Two investigational agents that have e30,31merged patiromer and ZS-9 may help in addressing the aforementioned unmet clinical need for the treatment of hyperkalemia. In a recent New England Journal of Medicine editorial published in conjunction with 2 separate clinical studies reporting the effects of each of these drugs for the treatment of hyperkalemia, the editor described the promise of potential new hyperkalemia treatments.32
Patiromer, a non-absorbed, metal-free polymer, binds potassium in exchange for calcium, predominantly in the colon, where the concentration of potassium is the highest. In the 12-week OPAL-HK trial, which included a 4-week treatment phase and an 8-week placebo-controlled randomized withdrawal phase, 76% (95% CI, 70%-81%) of patients treated with patiromer (starting doses of 4.2 g or 8.4 g twice daily) achieved target serum potassium levels by week 4. In the withdrawal phase, hyperkalemia recurred in significantly fewer patients in the patiromer group compared with patients in the placebo group at the end of 8 weeks (15% vs 60%; P <.001).30 As a result of recurrent hyperkalemia, discontinuation of RAAS inhibitor therapy was required to control serum potassium levels adequately in 56% of the patients in the placebo group compared with 6% of patients in the patiromer group.

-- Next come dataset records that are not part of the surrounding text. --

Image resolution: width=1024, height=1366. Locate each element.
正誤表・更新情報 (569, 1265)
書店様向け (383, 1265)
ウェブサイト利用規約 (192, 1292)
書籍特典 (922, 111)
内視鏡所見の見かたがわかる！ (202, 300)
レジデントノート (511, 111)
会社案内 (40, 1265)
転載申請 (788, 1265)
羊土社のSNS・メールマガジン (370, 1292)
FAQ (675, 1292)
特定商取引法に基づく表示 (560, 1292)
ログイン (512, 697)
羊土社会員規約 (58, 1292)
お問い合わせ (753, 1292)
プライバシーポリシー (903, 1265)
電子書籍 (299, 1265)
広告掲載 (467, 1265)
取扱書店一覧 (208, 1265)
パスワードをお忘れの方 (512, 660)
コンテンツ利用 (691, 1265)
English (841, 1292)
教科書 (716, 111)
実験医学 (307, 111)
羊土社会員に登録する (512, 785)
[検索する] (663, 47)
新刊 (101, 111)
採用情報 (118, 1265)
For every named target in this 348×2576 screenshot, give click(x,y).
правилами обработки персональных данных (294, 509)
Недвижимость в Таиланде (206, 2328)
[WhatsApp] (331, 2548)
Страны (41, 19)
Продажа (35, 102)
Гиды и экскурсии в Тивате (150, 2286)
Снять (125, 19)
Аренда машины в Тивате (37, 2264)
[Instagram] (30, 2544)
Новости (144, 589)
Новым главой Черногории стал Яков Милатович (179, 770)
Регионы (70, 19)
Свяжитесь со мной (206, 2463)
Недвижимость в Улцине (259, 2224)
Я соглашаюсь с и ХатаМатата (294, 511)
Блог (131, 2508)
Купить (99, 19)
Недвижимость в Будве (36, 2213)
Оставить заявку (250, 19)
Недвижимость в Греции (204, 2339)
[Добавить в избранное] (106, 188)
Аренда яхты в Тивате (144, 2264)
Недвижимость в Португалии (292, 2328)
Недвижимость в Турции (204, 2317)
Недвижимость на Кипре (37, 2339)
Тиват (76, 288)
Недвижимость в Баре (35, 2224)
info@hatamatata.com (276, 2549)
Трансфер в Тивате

ZS-9 is a transition metal-based oral sorbent designed to bind potassium in exchange for sodium and hydrogen in the gastrointestinal tract. In its 2-phase trial, ZS-9 2.5 g, 5 g, or 10 g (but not 1.25 g) given 3 times daily was associated with significant decreases in serum potassium from baseline to 48 hours (P <.001). During the maintenance phase, higher doses of ZS-9 (5 g and 10 g once daily) maintained serum potassium levels between 4.5 and 4.7 mEq/L, compared with a level slightly above 5.0 mEq/L in the placebo group (P <.01); lower doses (1.25 g or 2.5 g once daily) did not differ from placebo.31 Changes in RAAS inhibitor therapy in ZS-9-treated and placebo-treated patients were not assessed.
In conclusion, RAAS inhibitor therapy offers well-established therapeutic benefits to patients with CKD, yet its full promise in managing CKD has yet to be realized. The next few years may offer an opportunity to see if emerging therapies for managing hyperkalemia will result in more patients receiving the protective benefits of RAAS inhibitor therapy.